Mais il y a autant de similitude entre les soins dont elle a bénéficié dans les bains publics, et l’attention dont elle fait l’objet à l’Etoile du matin, qu’entre une gargote de quartier et l’hospitalité du Palais du Gouverneur.
Elle s’est immergée avec volupté dans le bain fumant semé de pétales de fleurs – des roses et des camélias, ne peut-elle s’empêcher de remarquer, amusée, et consciente de façon aiguë tout le luxe qui l’environne. Autant profiter de l’occasion…
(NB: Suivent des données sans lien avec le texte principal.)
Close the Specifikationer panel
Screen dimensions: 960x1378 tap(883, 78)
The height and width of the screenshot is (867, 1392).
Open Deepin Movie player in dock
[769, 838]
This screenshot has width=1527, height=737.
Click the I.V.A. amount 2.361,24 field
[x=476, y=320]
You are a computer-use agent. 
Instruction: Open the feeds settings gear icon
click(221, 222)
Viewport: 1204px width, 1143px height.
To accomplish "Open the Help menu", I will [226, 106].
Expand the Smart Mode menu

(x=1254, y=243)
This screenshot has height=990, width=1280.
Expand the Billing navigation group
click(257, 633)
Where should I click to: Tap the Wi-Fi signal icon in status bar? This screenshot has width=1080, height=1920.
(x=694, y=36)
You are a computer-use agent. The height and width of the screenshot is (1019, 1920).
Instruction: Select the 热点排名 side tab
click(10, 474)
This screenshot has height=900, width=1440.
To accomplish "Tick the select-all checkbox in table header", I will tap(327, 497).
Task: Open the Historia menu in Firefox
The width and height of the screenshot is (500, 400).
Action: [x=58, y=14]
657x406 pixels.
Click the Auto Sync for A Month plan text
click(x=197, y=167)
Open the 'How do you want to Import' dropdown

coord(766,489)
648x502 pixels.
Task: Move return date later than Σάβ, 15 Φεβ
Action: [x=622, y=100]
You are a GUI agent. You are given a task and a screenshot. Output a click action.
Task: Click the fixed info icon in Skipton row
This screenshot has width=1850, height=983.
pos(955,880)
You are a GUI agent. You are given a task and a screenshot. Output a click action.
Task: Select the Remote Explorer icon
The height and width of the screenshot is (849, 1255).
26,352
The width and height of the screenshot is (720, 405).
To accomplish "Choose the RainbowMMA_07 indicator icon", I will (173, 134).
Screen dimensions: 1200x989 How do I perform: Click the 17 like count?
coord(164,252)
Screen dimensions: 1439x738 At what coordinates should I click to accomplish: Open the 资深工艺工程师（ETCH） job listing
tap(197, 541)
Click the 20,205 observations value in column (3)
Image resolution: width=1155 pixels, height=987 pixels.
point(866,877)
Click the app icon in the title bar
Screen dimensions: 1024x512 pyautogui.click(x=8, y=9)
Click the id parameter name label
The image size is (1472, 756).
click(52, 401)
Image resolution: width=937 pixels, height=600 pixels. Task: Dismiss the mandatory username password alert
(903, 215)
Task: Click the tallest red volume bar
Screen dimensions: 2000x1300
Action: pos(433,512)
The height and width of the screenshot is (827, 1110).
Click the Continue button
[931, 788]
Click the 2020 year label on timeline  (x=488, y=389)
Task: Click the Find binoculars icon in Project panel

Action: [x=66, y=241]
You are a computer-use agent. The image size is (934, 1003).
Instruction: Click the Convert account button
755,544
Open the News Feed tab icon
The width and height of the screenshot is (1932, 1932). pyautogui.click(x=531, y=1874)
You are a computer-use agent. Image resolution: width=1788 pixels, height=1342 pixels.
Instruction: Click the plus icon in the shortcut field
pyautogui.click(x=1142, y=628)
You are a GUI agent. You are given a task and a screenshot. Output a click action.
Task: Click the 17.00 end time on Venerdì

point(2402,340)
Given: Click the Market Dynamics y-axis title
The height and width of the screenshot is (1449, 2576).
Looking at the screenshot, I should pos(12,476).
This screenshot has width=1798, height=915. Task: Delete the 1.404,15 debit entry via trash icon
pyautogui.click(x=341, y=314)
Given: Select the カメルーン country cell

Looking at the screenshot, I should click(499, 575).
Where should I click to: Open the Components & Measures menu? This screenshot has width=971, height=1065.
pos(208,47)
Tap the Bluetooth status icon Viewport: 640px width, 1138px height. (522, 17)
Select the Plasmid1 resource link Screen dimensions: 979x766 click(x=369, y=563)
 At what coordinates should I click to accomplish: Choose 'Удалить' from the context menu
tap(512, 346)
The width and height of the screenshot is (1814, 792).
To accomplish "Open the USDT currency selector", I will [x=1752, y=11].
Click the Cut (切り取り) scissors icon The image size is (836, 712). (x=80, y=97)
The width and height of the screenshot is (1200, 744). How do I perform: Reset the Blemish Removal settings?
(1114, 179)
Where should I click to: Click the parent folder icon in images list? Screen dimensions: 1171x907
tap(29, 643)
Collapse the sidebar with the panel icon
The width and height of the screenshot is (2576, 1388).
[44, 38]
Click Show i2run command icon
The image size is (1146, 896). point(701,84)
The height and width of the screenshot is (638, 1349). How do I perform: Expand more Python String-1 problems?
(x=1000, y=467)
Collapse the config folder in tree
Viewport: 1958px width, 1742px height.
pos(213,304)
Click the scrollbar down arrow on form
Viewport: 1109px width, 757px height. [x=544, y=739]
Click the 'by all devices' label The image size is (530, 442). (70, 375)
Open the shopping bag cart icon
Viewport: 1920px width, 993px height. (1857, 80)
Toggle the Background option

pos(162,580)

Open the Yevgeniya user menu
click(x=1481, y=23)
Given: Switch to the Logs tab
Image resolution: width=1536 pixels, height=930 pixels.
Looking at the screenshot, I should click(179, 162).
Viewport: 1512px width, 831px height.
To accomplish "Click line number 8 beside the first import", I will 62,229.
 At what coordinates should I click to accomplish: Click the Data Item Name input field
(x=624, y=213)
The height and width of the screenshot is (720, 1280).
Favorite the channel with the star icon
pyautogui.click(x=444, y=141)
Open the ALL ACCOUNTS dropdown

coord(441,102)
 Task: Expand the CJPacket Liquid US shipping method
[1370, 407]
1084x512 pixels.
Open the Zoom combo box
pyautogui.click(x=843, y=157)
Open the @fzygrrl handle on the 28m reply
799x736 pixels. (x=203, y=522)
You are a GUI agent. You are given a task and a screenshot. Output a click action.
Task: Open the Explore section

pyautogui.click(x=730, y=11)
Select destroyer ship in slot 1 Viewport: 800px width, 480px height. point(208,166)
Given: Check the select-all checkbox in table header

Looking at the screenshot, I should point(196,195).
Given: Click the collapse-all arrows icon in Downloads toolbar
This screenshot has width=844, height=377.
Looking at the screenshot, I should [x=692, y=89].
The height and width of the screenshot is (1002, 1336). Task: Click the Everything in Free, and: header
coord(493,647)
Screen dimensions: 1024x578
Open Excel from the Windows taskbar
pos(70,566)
La masseuse a regardé son corps nu étendu d’un air approbateur ; puis elle commence sa tâche, en partant de la plante des pieds, et en remontant méticuleusement le long des jambes, en utilisant alternativement pressions, tapotements, huiles et parfums, jusqu’à ce que chaque pouce de sa peau soit devenu délicieusement sensible, et qu’elle se sente envahie d’une exquise langueur.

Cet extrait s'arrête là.